▸ **Material supplied**:

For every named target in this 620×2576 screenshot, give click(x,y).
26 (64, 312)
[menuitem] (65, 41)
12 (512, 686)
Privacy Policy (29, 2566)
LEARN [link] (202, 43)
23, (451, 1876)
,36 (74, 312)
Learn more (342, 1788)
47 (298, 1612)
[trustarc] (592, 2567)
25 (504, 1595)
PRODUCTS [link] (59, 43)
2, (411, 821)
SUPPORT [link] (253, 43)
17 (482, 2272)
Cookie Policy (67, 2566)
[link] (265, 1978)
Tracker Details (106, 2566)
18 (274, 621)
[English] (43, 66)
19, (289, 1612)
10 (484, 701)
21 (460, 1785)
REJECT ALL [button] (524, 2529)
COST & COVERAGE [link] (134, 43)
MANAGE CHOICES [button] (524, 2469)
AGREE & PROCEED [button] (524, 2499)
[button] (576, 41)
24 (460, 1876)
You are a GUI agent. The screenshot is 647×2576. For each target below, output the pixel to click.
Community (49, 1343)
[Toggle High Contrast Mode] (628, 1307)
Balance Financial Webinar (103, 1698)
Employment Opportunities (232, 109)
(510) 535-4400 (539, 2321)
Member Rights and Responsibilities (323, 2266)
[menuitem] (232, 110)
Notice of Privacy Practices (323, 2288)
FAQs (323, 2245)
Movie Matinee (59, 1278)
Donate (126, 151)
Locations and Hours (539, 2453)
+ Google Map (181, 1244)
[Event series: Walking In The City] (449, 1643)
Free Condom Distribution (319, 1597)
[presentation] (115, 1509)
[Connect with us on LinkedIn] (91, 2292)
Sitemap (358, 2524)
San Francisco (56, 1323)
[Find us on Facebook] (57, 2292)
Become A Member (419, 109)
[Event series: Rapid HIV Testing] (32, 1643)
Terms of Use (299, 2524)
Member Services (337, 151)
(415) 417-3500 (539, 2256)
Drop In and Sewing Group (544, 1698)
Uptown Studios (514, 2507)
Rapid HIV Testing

▸ **Task directions**: Every record above needs to be restated exactly.

▸ **Result of this exercise**:
For every named target in this 620×2576 screenshot, give click(x,y).
26 (64, 312)
[menuitem] (65, 41)
12 (512, 686)
Privacy Policy (29, 2566)
LEARN [link] (202, 43)
23, (451, 1876)
,36 (74, 312)
Learn more (342, 1788)
47 (298, 1612)
[trustarc] (592, 2567)
25 (504, 1595)
PRODUCTS [link] (59, 43)
2, (411, 821)
SUPPORT [link] (253, 43)
17 (482, 2272)
Cookie Policy (67, 2566)
[link] (265, 1978)
Tracker Details (106, 2566)
18 (274, 621)
[English] (43, 66)
19, (289, 1612)
10 (484, 701)
21 (460, 1785)
REJECT ALL [button] (524, 2529)
COST & COVERAGE [link] (134, 43)
MANAGE CHOICES [button] (524, 2469)
AGREE & PROCEED [button] (524, 2499)
[button] (576, 41)
24 (460, 1876)
You are a GUI agent. The screenshot is 647×2576. For each target below, output the pixel to click.
Community (49, 1343)
[Toggle High Contrast Mode] (628, 1307)
Balance Financial Webinar (103, 1698)
Employment Opportunities (232, 109)
(510) 535-4400 (539, 2321)
Member Rights and Responsibilities (323, 2266)
[menuitem] (232, 110)
Notice of Privacy Practices (323, 2288)
FAQs (323, 2245)
Movie Matinee (59, 1278)
Donate (126, 151)
Locations and Hours (539, 2453)
+ Google Map (181, 1244)
[Event series: Walking In The City] (449, 1643)
Free Condom Distribution (319, 1597)
[presentation] (115, 1509)
[Connect with us on LinkedIn] (91, 2292)
Sitemap (358, 2524)
San Francisco (56, 1323)
[Find us on Facebook] (57, 2292)
Become A Member (419, 109)
[Event series: Rapid HIV Testing] (32, 1643)
Terms of Use (299, 2524)
Member Services (337, 151)
(415) 417-3500 (539, 2256)
Drop In and Sewing Group (544, 1698)
Uptown Studios (514, 2507)
Rapid HIV Testing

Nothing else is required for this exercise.